**DOCUMENT EXTRACT**

══════════

Steps to Getting an Auto Loan with Bad Credit

Remember, getting a car loan with bad credit isn't impossible, but the outcome won't be as favorable as if you had good credit. The typical steps for getting an auto loan are the same for all prospective car buyers - apply for a loan, get approved, choose your vehicle - but there are some additional steps you may need to take if you have bad credit. Here's how to get the best possible car loan with a less-than-ideal credit score:


Start improving your score by paying down debt

Danny Rosario, an auto specialist at the SCE Federal Credit Union in El Monte, CA, explains, "The debt-to-income ratio is a variable that determines how much outstanding debt you have compared to how much income you earn every single month or year, so it's important to keep these balances down." Before applying for a car loan, try to pay down your credit cards, so you don't have a high amount of debt-to-income ratio.


Compare multiple lenders

Shop around with different lenders to ensure you receive the best rate possible. Start with your personal bank or credit union. Since you already have a relationship with them, they may be more understanding about your credit history and think of you as less of a risk than other financial institutions where you have no existing relationship.


If possible, choose the loan with the shortest term

Because of your credit, your interest rate will most likely be high. Having a shorter loan means you'll have to pay more each month; however, this will also help limit the amount of interest you pay overall and will get you out of debt faster.


Consider a co-signer

This may be a requirement from the lender, depending on how bad your credit is. However, even if it isn't required, it's something you may want to consider. Co-signers are like safety nets in the eyes of lenders - they're people with good credit scores who are willing to sign a contract stating if you fail to make your car payments, they're liable. Your co-signer needs to be willing to take that risk, so make sure it's someone with whom you have a mutually trusting relationship. Young adults with no or little credit history often have parents co-sign if their parents have good credit scores.


Be open to different types of vehicles

Once you've been approved, it's time to start looking for a car, but keep an open mind. "When you have bad credit, you're likely to be limited," says Cannon. If you're getting a loan from a bank or credit union, they dictate the terms, which are likely to be strict if you have bad credit. A dealership also may not have many cars that fit within your loan terms. To avoid potential disappointment, get approved for a loan before you start test-driving so you have an idea of the types of cars actually available to you.


Refuse add-ons

Some warranties, such as rust-proofing or long-term fabric protection, are an unneeded financial burden. You're trying to raise your credit score so it's important to spend money only on things you actually need and can afford. Your main goal should be paying off your car as soon as possible since you likely have a high interest rate. These extras can typically be purchased later.

Where to Get a Car Loan When You Have Bad Credit

The three common lenders - banks, dealerships and credit unions - still grant loans to people with low credit, depending on their circumstances. However, auto specialist Rosario points out you'll likely find more competitive and affordable rates at credit unions.

══════════

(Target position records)
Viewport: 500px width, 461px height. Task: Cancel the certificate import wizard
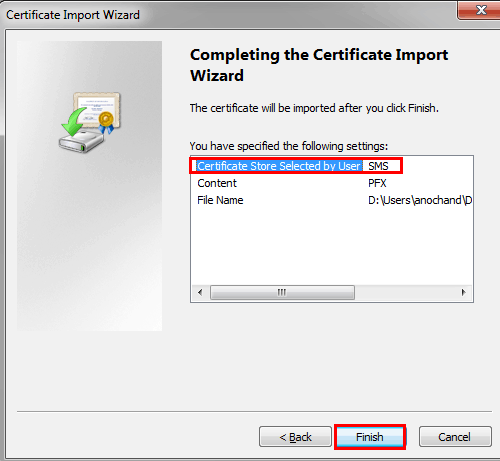coord(455,437)
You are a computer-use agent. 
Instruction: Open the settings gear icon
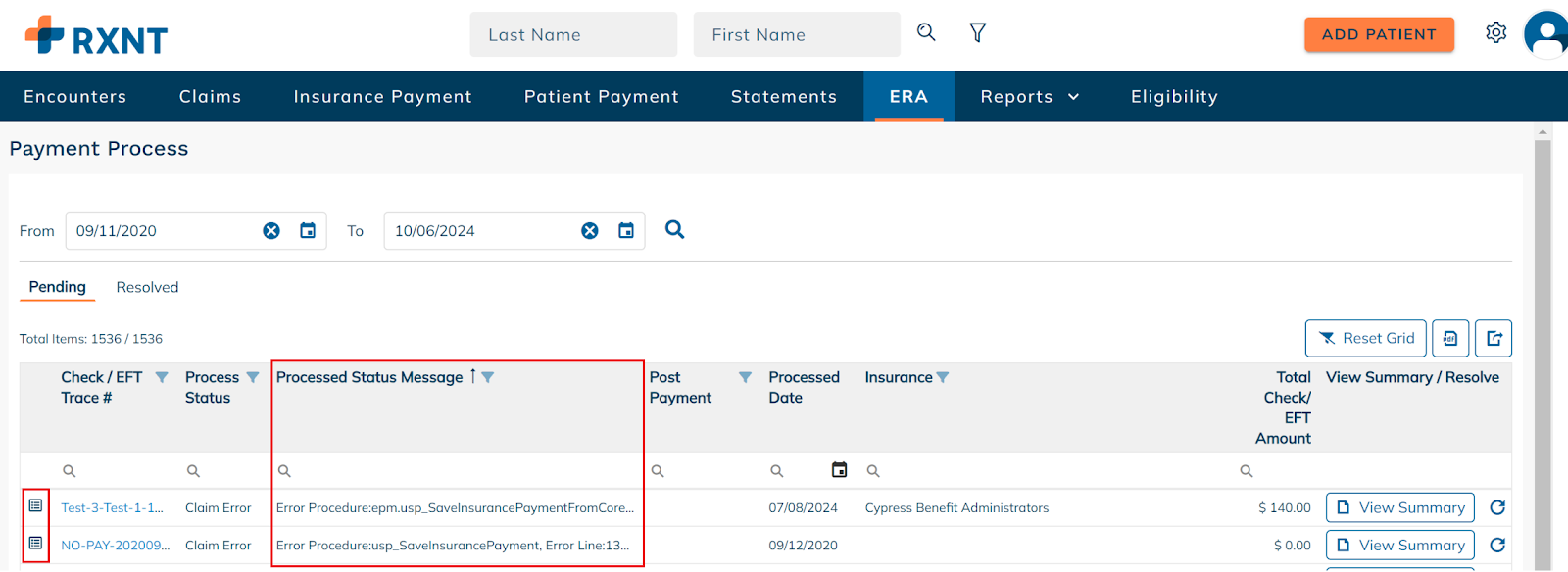(x=1495, y=33)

══════════

**TASK INSTRUCTIONS**
**1.** In the text on auto loans with bad credit, where does Rosario say you are likely to find more competitive and affordable rates?
**2.** Quote everything in the records from the line containing "You are a computer-use agent." down to the end of the records, including both ends, and leave out the pictures.

**THE RESPONSES**
**1.** At credit unions.

**2.**
You are a computer-use agent. 
Instruction: Open the settings gear icon
(x=1495, y=33)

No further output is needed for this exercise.